Sudan has decided to freeze imports of at least 19 commodities, under a policy seeking to shrink demand for hard currency.
The government has recently been holding meetings, headed by President Omar Bashir, on how to curb demands for foreign currency and to help stop the sharp down fall of the value of the Sudanese currency, the pound, against major international currencies like the dollar.
The ministry of trade has decided to bar the importation of 19 commodities, including meat product, live animal, dairy products (save powered milk and baby powder milk), juice, fruits and vegetable, cacao, spaghettis, oil, artificial flowers, toes and sponge mattresses, among others.
The ministry said the move follows government’s efforts to redress the trade balance deficit.
The ministry said the ban is, however, not forever, hinting that if need be one or two commodities might be removed from the ban list.
It said the decision is valid from the date of its signing, but cautioned that the status of commodities that have been already shipped and on their way to the country, will be remedied.

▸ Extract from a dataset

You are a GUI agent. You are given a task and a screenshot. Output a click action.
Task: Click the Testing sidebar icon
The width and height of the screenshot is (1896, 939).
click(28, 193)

Earlier, the government decided to crack down on hard currency black market in Khartoum where the value of the Sudanese pound went down to a record 29 pounds for one US dollar.
The government said this was not the real value of the currency, but a result of hoarding and black marketeering.
An unspecific number of persons involved in hard currency black market were arrested and those who fled the country are being sought.
Early this month, the Sudanese central bank froze dozens of hard currency accounts belonging to persons dealing in hard currency black markets, according to the official media.
But the ministry did not say how much this will spare in hard currency.